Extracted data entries
= Beginning of Section =
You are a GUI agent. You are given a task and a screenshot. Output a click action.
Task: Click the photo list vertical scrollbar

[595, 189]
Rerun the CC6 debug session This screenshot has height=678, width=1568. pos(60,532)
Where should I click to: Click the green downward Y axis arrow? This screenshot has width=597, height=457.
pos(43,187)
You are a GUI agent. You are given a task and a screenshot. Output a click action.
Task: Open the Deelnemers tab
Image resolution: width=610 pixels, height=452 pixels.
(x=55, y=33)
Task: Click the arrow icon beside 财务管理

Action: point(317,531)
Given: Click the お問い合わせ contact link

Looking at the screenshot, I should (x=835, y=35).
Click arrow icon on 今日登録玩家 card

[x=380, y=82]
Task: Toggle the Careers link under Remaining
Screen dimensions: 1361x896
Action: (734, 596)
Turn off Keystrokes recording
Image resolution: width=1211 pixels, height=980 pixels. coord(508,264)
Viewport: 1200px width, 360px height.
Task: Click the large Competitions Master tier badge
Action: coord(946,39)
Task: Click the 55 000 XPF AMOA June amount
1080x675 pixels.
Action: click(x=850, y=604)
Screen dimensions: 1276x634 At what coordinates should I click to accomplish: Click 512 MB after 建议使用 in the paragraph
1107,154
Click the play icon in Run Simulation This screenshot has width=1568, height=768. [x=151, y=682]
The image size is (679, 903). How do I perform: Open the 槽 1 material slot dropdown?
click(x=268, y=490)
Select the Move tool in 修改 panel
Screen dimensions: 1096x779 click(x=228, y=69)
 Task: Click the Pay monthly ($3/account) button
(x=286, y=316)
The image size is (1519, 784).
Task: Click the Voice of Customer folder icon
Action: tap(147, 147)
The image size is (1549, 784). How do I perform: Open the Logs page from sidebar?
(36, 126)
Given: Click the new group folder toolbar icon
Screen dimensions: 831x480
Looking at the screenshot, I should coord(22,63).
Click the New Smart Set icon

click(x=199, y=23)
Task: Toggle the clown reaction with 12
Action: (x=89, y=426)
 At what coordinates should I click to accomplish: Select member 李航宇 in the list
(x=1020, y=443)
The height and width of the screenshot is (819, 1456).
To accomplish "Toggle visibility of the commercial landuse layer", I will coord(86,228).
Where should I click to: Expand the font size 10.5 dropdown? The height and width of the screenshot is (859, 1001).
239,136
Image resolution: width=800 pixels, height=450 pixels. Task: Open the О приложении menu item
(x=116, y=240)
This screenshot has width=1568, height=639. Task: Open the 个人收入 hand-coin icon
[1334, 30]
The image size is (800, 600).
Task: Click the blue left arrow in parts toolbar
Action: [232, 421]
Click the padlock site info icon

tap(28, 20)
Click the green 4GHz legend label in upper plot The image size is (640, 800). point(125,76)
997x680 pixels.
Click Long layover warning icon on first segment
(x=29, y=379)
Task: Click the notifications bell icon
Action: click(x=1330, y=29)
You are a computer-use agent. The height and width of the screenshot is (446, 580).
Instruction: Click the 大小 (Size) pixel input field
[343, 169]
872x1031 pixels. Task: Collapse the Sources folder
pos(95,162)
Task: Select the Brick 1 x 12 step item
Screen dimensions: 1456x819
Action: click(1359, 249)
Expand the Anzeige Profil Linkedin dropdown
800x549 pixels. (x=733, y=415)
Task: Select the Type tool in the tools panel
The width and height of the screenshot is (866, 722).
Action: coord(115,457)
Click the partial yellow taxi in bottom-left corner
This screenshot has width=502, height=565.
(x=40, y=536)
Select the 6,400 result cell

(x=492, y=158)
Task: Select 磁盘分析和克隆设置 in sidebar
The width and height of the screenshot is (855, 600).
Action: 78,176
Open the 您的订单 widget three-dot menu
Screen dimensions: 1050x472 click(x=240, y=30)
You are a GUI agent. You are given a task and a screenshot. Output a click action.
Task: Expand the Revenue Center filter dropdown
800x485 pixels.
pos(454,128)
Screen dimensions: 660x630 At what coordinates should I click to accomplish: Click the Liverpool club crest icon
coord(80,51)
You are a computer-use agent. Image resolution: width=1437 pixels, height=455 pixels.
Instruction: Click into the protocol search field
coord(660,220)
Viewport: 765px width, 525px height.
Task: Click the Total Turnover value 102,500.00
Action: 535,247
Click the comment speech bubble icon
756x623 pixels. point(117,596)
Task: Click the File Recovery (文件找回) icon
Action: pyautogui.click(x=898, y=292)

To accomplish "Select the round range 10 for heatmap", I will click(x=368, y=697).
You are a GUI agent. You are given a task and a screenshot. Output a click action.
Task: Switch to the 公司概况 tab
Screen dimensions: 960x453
= End of Section =
What you need to do
Each entry given above is to be duplicated exactly.

Response to the task
You are a GUI agent. You are given a task and a screenshot. Output a click action.
Task: Click the photo list vertical scrollbar

[595, 189]
Rerun the CC6 debug session This screenshot has height=678, width=1568. pos(60,532)
Where should I click to: Click the green downward Y axis arrow? This screenshot has width=597, height=457.
pos(43,187)
You are a GUI agent. You are given a task and a screenshot. Output a click action.
Task: Open the Deelnemers tab
Image resolution: width=610 pixels, height=452 pixels.
(x=55, y=33)
Task: Click the arrow icon beside 财务管理

Action: point(317,531)
Given: Click the お問い合わせ contact link

Looking at the screenshot, I should (x=835, y=35).
Click arrow icon on 今日登録玩家 card

[x=380, y=82]
Task: Toggle the Careers link under Remaining
Screen dimensions: 1361x896
Action: (734, 596)
Turn off Keystrokes recording
Image resolution: width=1211 pixels, height=980 pixels. coord(508,264)
Viewport: 1200px width, 360px height.
Task: Click the large Competitions Master tier badge
Action: coord(946,39)
Task: Click the 55 000 XPF AMOA June amount
1080x675 pixels.
Action: click(x=850, y=604)
Screen dimensions: 1276x634 At what coordinates should I click to accomplish: Click 512 MB after 建议使用 in the paragraph
1107,154
Click the play icon in Run Simulation This screenshot has width=1568, height=768. [x=151, y=682]
The image size is (679, 903). How do I perform: Open the 槽 1 material slot dropdown?
click(x=268, y=490)
Select the Move tool in 修改 panel
Screen dimensions: 1096x779 click(x=228, y=69)
 Task: Click the Pay monthly ($3/account) button
(x=286, y=316)
The image size is (1519, 784).
Task: Click the Voice of Customer folder icon
Action: tap(147, 147)
The image size is (1549, 784). How do I perform: Open the Logs page from sidebar?
(36, 126)
Given: Click the new group folder toolbar icon
Screen dimensions: 831x480
Looking at the screenshot, I should coord(22,63).
Click the New Smart Set icon

click(x=199, y=23)
Task: Toggle the clown reaction with 12
Action: (x=89, y=426)
 At what coordinates should I click to accomplish: Select member 李航宇 in the list
(x=1020, y=443)
The height and width of the screenshot is (819, 1456).
To accomplish "Toggle visibility of the commercial landuse layer", I will coord(86,228).
Where should I click to: Expand the font size 10.5 dropdown? The height and width of the screenshot is (859, 1001).
239,136
Image resolution: width=800 pixels, height=450 pixels. Task: Open the О приложении menu item
(x=116, y=240)
This screenshot has width=1568, height=639. Task: Open the 个人收入 hand-coin icon
[1334, 30]
The image size is (800, 600).
Task: Click the blue left arrow in parts toolbar
Action: [232, 421]
Click the padlock site info icon

tap(28, 20)
Click the green 4GHz legend label in upper plot The image size is (640, 800). point(125,76)
997x680 pixels.
Click Long layover warning icon on first segment
(x=29, y=379)
Task: Click the notifications bell icon
Action: click(x=1330, y=29)
You are a computer-use agent. The height and width of the screenshot is (446, 580).
Instruction: Click the 大小 (Size) pixel input field
[343, 169]
872x1031 pixels. Task: Collapse the Sources folder
pos(95,162)
Task: Select the Brick 1 x 12 step item
Screen dimensions: 1456x819
Action: click(1359, 249)
Expand the Anzeige Profil Linkedin dropdown
800x549 pixels. (x=733, y=415)
Task: Select the Type tool in the tools panel
The width and height of the screenshot is (866, 722).
Action: coord(115,457)
Click the partial yellow taxi in bottom-left corner
This screenshot has width=502, height=565.
(x=40, y=536)
Select the 6,400 result cell

(x=492, y=158)
Task: Select 磁盘分析和克隆设置 in sidebar
The width and height of the screenshot is (855, 600).
Action: 78,176
Open the 您的订单 widget three-dot menu
Screen dimensions: 1050x472 click(x=240, y=30)
You are a GUI agent. You are given a task and a screenshot. Output a click action.
Task: Expand the Revenue Center filter dropdown
800x485 pixels.
pos(454,128)
Screen dimensions: 660x630 At what coordinates should I click to accomplish: Click the Liverpool club crest icon
coord(80,51)
You are a computer-use agent. Image resolution: width=1437 pixels, height=455 pixels.
Instruction: Click into the protocol search field
coord(660,220)
Viewport: 765px width, 525px height.
Task: Click the Total Turnover value 102,500.00
Action: 535,247
Click the comment speech bubble icon
756x623 pixels. point(117,596)
Task: Click the File Recovery (文件找回) icon
Action: pyautogui.click(x=898, y=292)

To accomplish "Select the round range 10 for heatmap", I will click(x=368, y=697).
You are a GUI agent. You are given a task and a screenshot. Output a click action.
Task: Switch to the 公司概况 tab
Screen dimensions: 960x453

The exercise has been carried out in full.